The New And Improved Unofficial R65 Forum V2
Technical Discussion => BMW Technical Q&A, Primarily R65 => Topic started by: plc on February 13, 2010, 09:20:55 PM
-
Guys,
I am toying with the idea of a gadget to tune the bike (addicted to gadgets for my bike). Forgive me for being slow on the uptake, but where on the carbs do these plug in? I can't see any little screw to remove on the side.
Am I missing something or are my carbs sealed somehow?
Best wishes,
Paul
-
My R-65 has the vacumn fitting is on the bottom of the carb next to the mixture screw there is another screw, that's where the vacumn gauge or gauges, twinmax or carb balancing device you use hooks up. Mine wouldn't come free I think someone put loctite on the screws even with heat they wouldn't budge. I'm thinking of converting to mikuni's, it runs fair but I've got an annoying lean pop on the right cylinder, just off idle.
-
IF the bike has the north american pulse air system, the hoses that connect the carbs to the snorkel valves in the airbox is what one would pull off to connect the manometer/twinmax/rotameter, etc. The fitting should be on the underside of the carb where Joe indicates - the one handy thing about the pulse air system.
-
My pulse fittings are plugged and sealed with a screw and sealer at the head end of the hose to the air box so if this could contribute to the right cylinder lean pop please chime in and explain why... The vacumn ports are found in the scan from my manual and circled in red. OOOOPs the file is to large, digital photo coming up. Sucess kind of it's a little grainy but you'll get the idea.
-
Hi Paul.
As Joe said the vacuum take off point is the brass tube next to the mixture screw. It will be blanked off with a screw. The screws tend to be very tight, make sure you have a good fitting flat blade screwdriver. If necessary you can give the screwdriver a light tap on the end to loosen any varnish gumming things up.
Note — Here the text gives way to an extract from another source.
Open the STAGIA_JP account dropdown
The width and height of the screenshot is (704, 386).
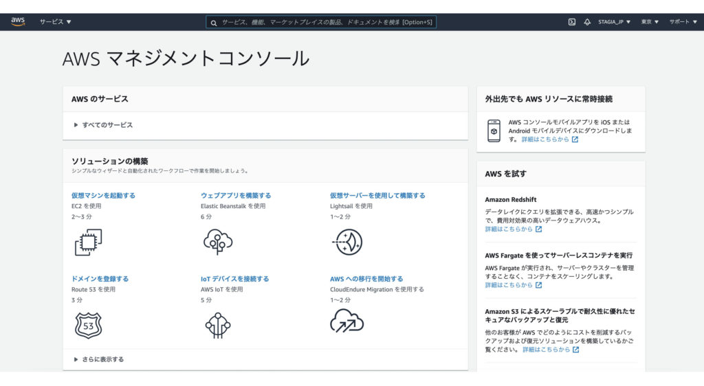point(614,22)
Aussie bikes won't have any pulse air system tubes in the way.
Attached is a photo of the vacuum take off and also my Manometer which I made with directions from the interweb.
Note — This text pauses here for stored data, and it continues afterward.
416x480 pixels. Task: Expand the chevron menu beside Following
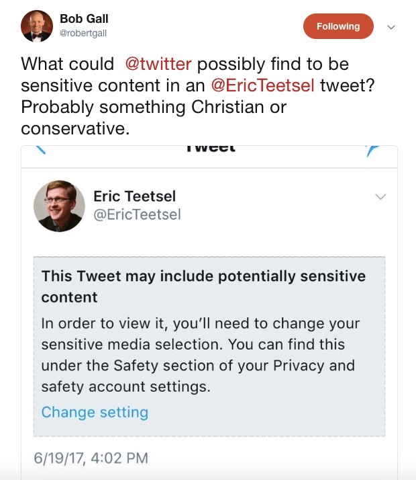pyautogui.click(x=392, y=27)
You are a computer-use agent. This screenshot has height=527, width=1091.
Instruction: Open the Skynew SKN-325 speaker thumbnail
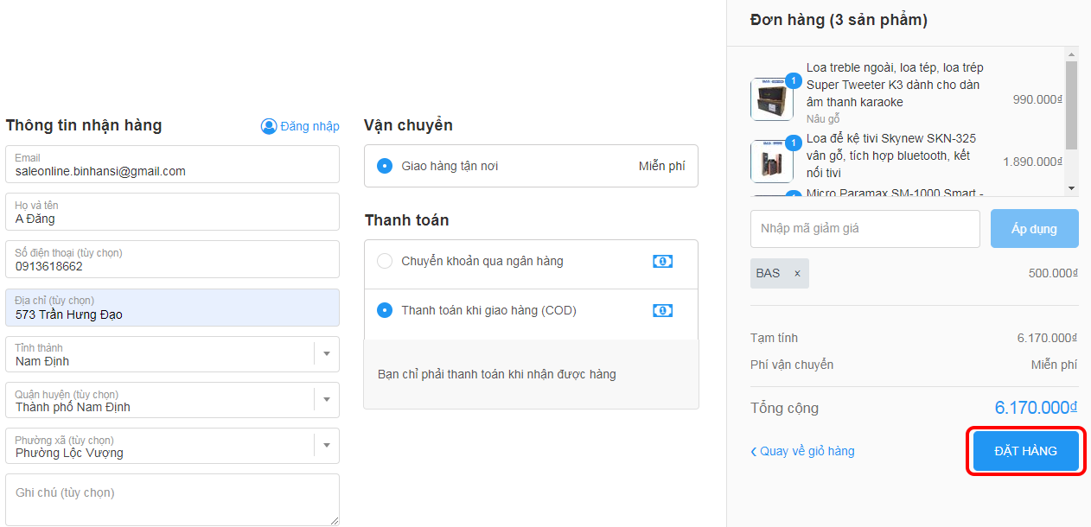click(x=771, y=162)
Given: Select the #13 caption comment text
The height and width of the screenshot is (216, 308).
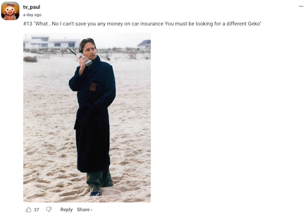Looking at the screenshot, I should click(x=142, y=24).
I made mine with 5 metres of 5mm vinyl tubing and a 1 metre steel rule, both from Bunnings plus a few cable ties and a second hand piece of timber.
I filled the tubing with Stihl two stroke oil (available in 100mm one shot bottles) the viscosity is ideal and the colour is easily readable. The fluid is very steady and doesn't need restrictors in the tubing to flatten out pulsing that I read can be a problem.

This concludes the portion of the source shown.